Sobre nós

Quando o assunto é café, muita gente quer ser mais realista que o rei. Como se existisse apenas um jeito certo de se fazer. Nós do Martins Café não abrimos mão da qualidade, mas nem por isso defendemos dogmas. Estava na hora de alguém desafiar os conceitos: um café não pelo que ele é, mas por tudo que ele pode ser.

E convidamos você a participar dessa jornada conosco!

Nós até tentamos seguir os caminhos mais tradicionais: o Mariano trabalhava em banco, a Maíra em consultoria de marca e a Fabíola, em estratégia. O trabalho era OK, mas faltava aquele sentido que faz a gente acordar sorrindo em manhãs de segunda-feira.

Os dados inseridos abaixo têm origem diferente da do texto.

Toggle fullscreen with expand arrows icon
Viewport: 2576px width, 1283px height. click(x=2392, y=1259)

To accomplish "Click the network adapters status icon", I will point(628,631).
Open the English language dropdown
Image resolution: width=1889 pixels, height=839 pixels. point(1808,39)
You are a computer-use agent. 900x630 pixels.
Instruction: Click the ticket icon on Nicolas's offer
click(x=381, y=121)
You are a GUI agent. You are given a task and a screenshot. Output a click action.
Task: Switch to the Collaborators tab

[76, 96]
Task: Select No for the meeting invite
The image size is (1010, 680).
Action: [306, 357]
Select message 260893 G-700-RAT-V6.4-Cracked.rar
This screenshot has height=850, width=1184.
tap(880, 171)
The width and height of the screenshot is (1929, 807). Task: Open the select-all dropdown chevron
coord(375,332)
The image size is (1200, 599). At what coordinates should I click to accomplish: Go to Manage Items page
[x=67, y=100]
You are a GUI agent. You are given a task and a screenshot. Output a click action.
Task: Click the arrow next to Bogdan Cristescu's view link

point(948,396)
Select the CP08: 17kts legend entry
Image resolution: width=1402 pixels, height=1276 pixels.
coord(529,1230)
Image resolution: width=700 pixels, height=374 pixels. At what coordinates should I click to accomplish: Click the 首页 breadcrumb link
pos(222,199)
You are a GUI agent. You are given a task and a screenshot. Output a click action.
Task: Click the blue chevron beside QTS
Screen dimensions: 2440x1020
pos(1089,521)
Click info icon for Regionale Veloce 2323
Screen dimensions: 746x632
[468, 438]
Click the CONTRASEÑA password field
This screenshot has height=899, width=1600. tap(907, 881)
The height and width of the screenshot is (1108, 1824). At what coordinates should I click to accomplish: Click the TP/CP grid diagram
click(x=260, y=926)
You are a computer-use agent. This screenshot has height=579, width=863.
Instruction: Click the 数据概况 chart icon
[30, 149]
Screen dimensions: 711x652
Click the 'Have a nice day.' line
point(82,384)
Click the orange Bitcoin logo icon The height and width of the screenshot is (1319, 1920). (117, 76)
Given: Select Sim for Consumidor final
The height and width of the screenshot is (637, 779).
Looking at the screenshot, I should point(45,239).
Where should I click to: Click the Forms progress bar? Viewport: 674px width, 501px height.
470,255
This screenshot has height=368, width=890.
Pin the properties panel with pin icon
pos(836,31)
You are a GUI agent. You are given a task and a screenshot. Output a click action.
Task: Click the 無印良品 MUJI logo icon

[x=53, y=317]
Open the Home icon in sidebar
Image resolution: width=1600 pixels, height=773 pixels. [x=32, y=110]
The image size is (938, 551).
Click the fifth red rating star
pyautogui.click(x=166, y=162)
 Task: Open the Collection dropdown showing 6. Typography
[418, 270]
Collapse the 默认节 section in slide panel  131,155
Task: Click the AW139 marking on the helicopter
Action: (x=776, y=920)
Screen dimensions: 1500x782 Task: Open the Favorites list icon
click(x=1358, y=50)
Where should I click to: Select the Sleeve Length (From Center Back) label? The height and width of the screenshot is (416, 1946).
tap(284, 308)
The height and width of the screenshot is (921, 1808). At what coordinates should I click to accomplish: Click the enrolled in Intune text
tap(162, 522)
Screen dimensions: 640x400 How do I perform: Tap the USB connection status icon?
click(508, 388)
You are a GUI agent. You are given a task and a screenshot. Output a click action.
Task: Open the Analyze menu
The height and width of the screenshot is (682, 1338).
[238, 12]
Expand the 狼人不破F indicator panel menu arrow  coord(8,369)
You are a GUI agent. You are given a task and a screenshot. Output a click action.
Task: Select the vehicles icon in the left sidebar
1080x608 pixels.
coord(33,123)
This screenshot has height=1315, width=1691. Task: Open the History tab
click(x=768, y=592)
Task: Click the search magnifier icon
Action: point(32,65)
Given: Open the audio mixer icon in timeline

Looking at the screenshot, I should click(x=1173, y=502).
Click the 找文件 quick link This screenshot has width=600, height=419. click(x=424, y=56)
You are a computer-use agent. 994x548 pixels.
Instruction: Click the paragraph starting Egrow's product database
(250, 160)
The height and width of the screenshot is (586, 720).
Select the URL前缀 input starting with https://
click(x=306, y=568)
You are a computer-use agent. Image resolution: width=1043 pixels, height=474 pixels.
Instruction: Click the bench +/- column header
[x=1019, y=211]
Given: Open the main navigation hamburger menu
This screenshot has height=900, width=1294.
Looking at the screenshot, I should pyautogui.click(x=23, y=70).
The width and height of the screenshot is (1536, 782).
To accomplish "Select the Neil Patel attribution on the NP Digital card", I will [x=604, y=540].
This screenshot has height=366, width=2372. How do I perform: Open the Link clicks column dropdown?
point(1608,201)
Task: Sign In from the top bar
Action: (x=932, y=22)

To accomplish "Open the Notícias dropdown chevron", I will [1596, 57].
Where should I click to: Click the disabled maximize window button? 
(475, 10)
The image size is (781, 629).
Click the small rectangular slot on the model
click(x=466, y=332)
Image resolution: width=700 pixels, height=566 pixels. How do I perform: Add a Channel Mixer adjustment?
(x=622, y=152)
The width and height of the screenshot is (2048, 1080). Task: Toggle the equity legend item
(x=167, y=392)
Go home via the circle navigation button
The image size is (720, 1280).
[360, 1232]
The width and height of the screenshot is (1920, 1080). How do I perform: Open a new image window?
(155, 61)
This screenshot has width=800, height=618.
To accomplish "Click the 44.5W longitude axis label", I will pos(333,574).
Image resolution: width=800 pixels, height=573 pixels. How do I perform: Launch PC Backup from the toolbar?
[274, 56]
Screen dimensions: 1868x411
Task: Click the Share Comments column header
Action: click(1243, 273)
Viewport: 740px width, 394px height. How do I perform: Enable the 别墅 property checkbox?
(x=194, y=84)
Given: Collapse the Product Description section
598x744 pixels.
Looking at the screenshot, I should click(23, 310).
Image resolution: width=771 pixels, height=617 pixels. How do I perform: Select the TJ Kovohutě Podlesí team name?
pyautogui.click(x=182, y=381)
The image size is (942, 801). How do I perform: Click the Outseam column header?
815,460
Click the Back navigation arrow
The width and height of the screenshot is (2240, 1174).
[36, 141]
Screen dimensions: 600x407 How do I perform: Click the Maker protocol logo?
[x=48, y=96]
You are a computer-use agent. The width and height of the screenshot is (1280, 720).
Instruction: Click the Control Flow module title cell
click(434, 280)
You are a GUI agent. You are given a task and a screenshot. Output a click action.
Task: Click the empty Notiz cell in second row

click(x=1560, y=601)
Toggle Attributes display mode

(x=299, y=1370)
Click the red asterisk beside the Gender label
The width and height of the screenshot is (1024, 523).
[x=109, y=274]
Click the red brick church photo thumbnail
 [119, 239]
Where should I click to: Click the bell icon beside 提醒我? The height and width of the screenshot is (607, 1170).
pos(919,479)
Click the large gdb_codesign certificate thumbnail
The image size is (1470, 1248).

Mariano foi o primeiro a mudar de carreira: decidiu cuidar da fazenda de café da família. A Santa Margarida já tinha bastante tradição, mas ele viu que faltava inovação. Resolveu mudar as coisas por lá, e não deu outra: a qualidade do café foi parar nas alturas!

E o que fazer com esse trem? Nós sentíamos falta de um café com um sabor menos agressivo e que conversasse com a gente: mais bem humorado e lúdico - porém sem faltar conteúdo. Decidimos então criar nossa própria marca, na qual pudéssemos colocar em prática aquilo que acreditávamos... E como “curiosos” que somos, também queríamos tempo (e verba) para continuar o trabalho de pesquisa, testando os limites sensoriais do café.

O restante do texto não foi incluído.